Jörn Kabisch Angezapft: Wie aus dem Kinder-Kaufmannsladen
Eine Gesetzmäßigkeit vieler lokaler Konflikte ist: Für Außenstehende sind sie kaum nachzuvollziehen, auch nicht mit viel Wissen. So zum Beispiel verhält es sich auch mit der Frage: Herri oder Gilde? Sie teilt Hannover, Herrenhäuser (Herri) und Gilde sind die beiden großen Brauhäuser der Stadt, und der Streit dreht sich um ihr Pils.
Herrenhäuser, mit viel Gold im Etikett und unweit der Herrenhäuser Gärten produziert, einem großen Barockensemble, galt lange als das Bier für die bessere Gesellschaft und den feineren Gaumen, der Konkurrent als das ordinärere Getränk.

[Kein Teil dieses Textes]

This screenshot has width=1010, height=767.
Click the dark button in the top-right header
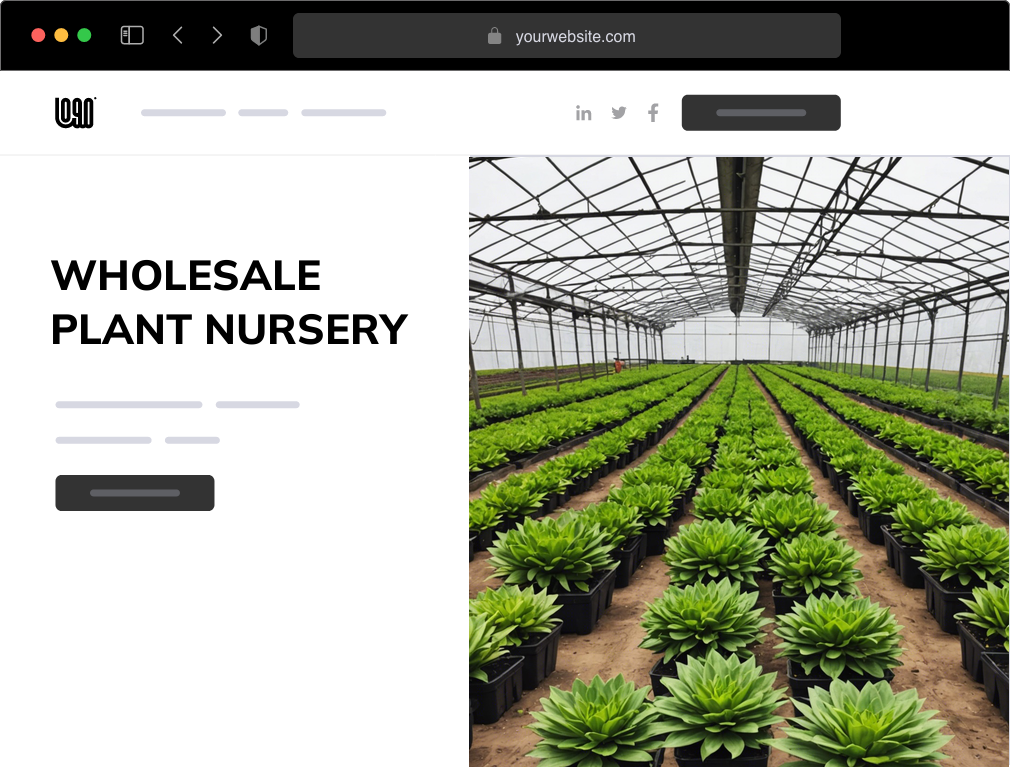point(761,112)
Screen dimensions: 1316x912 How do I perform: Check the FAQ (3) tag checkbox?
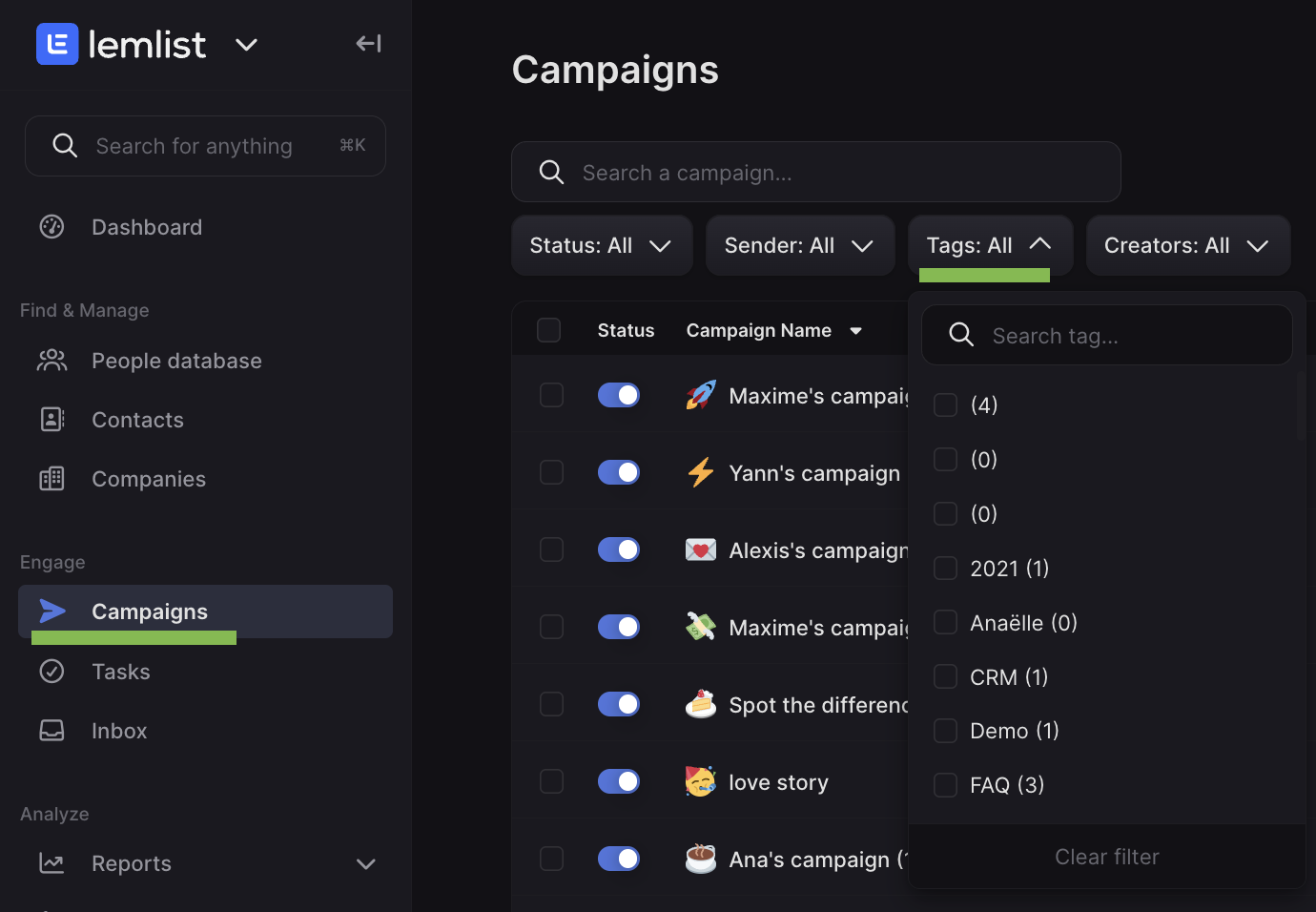pos(945,785)
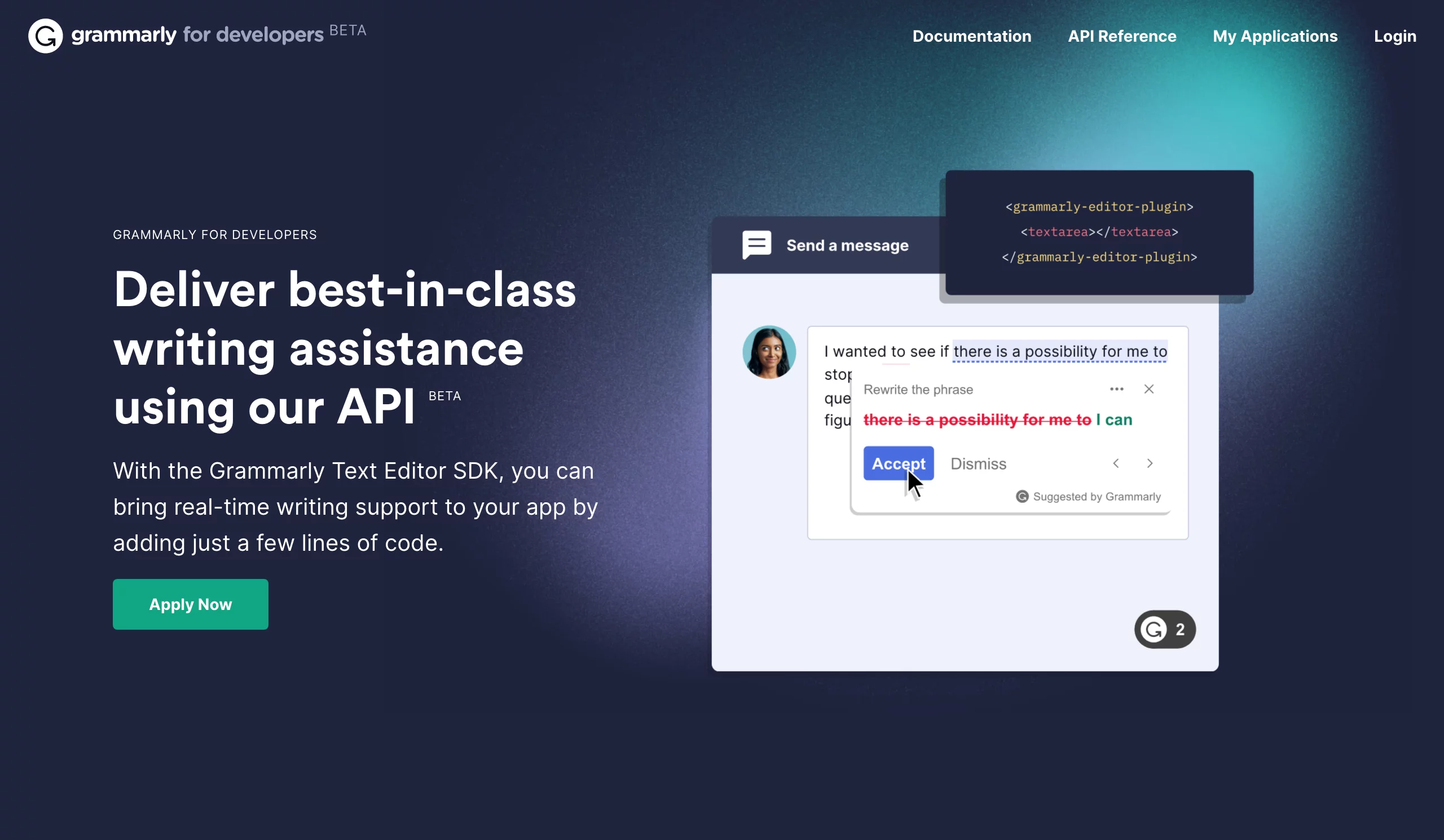Click the Suggested by Grammarly icon

point(1022,496)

Nachdem Gilde dann Anfang des Jahrtausends in die weltgrößte Brauereigruppe, AB-InBev, eingemeindet wurde, schien der Streit schon fast entschieden, auch weil der Großkonzern die Pflege der traditionellen Marke vernachlässigte. Interessanterweise gelang es Gilde, sich 2016 wieder selbstständig zu machen, ist heute städtische Privatbrauerei, daher ist der Streit wieder neu entbrannt – ein Streit, der sich für die Brauereien auszahlt.
Herri oder Gilde? Wer nicht zwischen die Fronten geraten will, zum Beispiel, weil er geschmacklich kaum einen Unterschied zwischen den beiden Bieren ausmachen kann, für den gibt es Alternativen. So wie das Lindener Spezial. Kein Pils, ein Export, ein Braustil, der Anfang des 20. Jahrhunderts so modern war wie später Pils und es heute „naturtrübes“ Helles ist. Die Flasche in ihrem aktuellen Design sieht aus, als gehöre sie in einen Kinder-Kaufmannsladen, gleich neben Mondamin und Maggi-Flasche – Produkte aus der guten, alten Markenwelt der Bundesrepublik.
Das Bier stammte ursprünglich aus der Lindener Actien-Brauerei, heute gehört es zum Portfolio der Gilde-Brauerei. Und die wirbt so für das Spezial: „Untergäriges, goldgelbes Vollbier mit einer betonten Hopfennote.“ Ich füge hinzu: goldgelb und glasklar, der Schaum faszinierend schneeweiß, der Geruch leicht malzig.
Und der Geschmack? Ist ausgesprochen strohig mit einer unscheinbaren Zitrusnote, an die sich eine dumpf-metallische Bitterkeit anschließt, die sich am Gaumen festsetzt wie Hansaplast. Auch wenn es nicht so klingt: Das ist positiv gemeint. Das Lindener Spezial macht so Bäm!, dass man ein anderes geschmackliches Bäm! entgegensetzen will: Currywurst ist ideal.
Ganz sicher ist das Spezial das interessanteste der Biere der beiden großen Brauhäuser der Stadt. Deren neu erwachte Konkurrenz befruchtet inzwischen die sehr lebendige Craftbeer-Szene an der Leine. Es gibt noch mehr Zweikämpfe. Deshalb verspreche ich: Fortsetzung aus Hannover folgt.
Lindener Spezial, Gilde Brauerei, 5,1 % vol.